The committee favorably recommended first substitute HB 199 to update the Utah Health Data Authority's statutory language, require publicly available strategic data plans, and add privacy and security safeguards following an audit; sponsor said the changes respond to an OLAG review.

The Senate Health and Human Services Committee voted to pass first substitute HB 199, legislation that modernizes the statutory framework for the Utah Health Data Authority and strengthens requirements for data collection, management, analysis and public reporting.

Representative Thurston, presenting the bill, said the authority was established in 1990 and that recent audit recommendations prompted updates to bring statute into alignment with current technology and privacy expectations. He described new statutory requirements that would require the Department of Health and Human Services to maintain publicly available strategic plans for data collection, management, analysis and dissemination, and to adopt additional privacy and security safeguards outlined in the bill.

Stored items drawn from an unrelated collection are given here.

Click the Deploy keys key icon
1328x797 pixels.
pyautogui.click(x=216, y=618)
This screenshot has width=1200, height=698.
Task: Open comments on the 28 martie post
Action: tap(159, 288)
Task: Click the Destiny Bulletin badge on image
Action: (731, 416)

Committee members expressed support and asked technical questions about individual data access. Representative Thurston said the Health Data Authority does not currently provide individuals full copies of their records on personal devices, and that broad individual access to complete medical records is likely still several years away, typically driven by private‑sector tools. The committee voted to favorably recommend the substitute to the Senate.

The bill was framed as implementing audit recommendations and as a routine modernization intended to preserve the utility of health data for planning, Medicaid evaluation, quality reporting and other public‑health functions while adding safeguards for privacy and security.